Thursday, July 28, 2011

West Is West
Ayub Khan-Din
The story: Fifteen-year-old Sajid (Aqib Khan) is bullied at school for being half-Pakistani. His father George Khan (Om Puri) decides that it is time Sajid learnt to be proud of his roots and takes the boy to Pakistan for a visit. Sajid’s English mother Ella (Linda Bassett) is worried about the trip because George still has a wife and family back in Pakistan.

In East Is East (1999), the clash between George’s strict Muslim upbringing and the more liberal Western values his children embraced took place in Salford, Lancashire in 1971.
Five years later, in this sequel, the stage is set for a reverse culture clash when George takes his youngest son back to George’s country of birth to give him a sense of his roots.
Actor-playwright Ayub Khan-Din drew on his own life in writing both films. Sajid is his alter-ego and newcomer Aqib Khan plays the role with spirit and charm.
At first, Sajid seems rather pitiful as someone who is unhappy at school and angry at home. But though initially resistant and defiant, he soon begins to blossom in Pakistan.
All the acting out by Sajid – skipping school, shoplifting – is a cry for attention as he needs a role model in his life. Naturally, he meets a quirky wise old man (Nadim Sawalha) who nudges him along in the right direction. He also strikes up a friendship with a local boy, Zaid the goatherd (Raj Bhansali).

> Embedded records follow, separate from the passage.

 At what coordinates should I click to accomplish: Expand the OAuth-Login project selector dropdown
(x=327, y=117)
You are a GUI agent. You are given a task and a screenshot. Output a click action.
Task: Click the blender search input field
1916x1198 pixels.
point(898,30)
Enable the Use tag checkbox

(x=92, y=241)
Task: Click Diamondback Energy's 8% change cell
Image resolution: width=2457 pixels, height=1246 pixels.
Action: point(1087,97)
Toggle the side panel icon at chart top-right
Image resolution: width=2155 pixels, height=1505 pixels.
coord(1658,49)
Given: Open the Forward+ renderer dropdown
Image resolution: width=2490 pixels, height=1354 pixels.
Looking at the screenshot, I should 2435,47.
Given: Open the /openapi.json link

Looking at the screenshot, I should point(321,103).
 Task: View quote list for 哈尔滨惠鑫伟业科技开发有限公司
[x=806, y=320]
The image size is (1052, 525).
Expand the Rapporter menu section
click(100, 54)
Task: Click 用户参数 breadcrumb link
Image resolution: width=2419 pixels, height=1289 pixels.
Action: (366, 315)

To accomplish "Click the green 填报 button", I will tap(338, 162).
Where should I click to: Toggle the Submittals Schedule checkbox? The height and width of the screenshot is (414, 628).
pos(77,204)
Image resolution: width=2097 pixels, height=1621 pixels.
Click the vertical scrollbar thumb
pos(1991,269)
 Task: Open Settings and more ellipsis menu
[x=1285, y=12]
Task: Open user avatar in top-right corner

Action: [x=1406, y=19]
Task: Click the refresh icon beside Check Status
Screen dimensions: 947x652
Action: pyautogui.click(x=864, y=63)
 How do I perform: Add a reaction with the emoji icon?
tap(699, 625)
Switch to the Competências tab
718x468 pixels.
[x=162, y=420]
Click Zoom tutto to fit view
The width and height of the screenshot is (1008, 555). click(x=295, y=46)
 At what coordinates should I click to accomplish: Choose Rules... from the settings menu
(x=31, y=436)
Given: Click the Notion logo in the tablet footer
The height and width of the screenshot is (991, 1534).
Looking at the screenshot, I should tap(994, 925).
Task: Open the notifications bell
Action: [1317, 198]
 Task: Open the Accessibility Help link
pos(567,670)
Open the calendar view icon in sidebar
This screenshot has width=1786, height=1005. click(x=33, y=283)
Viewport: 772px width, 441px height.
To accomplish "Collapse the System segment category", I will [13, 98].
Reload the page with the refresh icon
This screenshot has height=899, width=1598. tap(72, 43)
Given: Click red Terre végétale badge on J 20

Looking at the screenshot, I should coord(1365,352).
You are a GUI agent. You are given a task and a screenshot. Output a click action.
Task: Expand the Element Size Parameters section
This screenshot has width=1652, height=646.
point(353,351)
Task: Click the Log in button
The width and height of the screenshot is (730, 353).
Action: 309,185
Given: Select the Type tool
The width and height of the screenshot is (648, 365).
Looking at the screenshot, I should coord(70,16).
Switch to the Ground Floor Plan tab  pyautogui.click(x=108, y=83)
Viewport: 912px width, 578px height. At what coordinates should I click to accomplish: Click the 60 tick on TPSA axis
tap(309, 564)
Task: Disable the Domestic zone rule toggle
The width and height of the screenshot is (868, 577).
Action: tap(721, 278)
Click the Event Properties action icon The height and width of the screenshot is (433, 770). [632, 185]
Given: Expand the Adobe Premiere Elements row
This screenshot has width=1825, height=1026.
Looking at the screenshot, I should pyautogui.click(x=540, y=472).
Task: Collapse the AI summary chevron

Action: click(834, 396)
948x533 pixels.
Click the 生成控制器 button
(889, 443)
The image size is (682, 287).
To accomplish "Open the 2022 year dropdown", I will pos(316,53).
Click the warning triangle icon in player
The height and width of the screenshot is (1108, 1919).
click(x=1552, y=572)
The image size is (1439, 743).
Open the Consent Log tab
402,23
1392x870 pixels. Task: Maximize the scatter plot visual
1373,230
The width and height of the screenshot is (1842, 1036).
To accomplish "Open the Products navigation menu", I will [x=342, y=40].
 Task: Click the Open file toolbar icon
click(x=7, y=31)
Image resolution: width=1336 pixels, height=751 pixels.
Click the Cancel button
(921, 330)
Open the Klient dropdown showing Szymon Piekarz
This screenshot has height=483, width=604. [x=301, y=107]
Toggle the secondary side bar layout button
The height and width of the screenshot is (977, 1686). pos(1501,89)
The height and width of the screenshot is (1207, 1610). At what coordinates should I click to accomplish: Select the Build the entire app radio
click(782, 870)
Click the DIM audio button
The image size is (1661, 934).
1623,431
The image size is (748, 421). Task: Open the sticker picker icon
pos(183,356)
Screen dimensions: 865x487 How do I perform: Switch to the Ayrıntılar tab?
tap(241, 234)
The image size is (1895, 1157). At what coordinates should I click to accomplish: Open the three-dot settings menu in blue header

Apart from Sajid’s coming-of-age, several other subplots are worked into the film, including Sajid’s brother Maneer’s (Emil Marwa) search for a bride and the tangled past to be sorted out between George and his two wives.
There is a touching scene between the two women – Ila Arun as Basheera, the wife who was left behind, and Linda Bassett as Ella, George’s second wife – as they seek to communicate their complicated emotions despite the language barrier.
While the film loses some steam in the middle, the Pakistan in the 1970s evoked by the film is a colourful and entrancing distraction, even though the movie was shot in India. The original songs by Indian trio Shankar-Ehsaan-Loy add to the sense of time and place.
By the time the film starts to tie up all the loose ends, you have come to care for the large cast of characters, even the obstinate and bad-tempered George.
It is good news then that another chapter about the Khan family is being planned. The titles of the first two movies are taken from the Rudyard Kipling poem The Ballad Of East And West though it seems unlikely that they will name the third Never The Twain Shall Meet.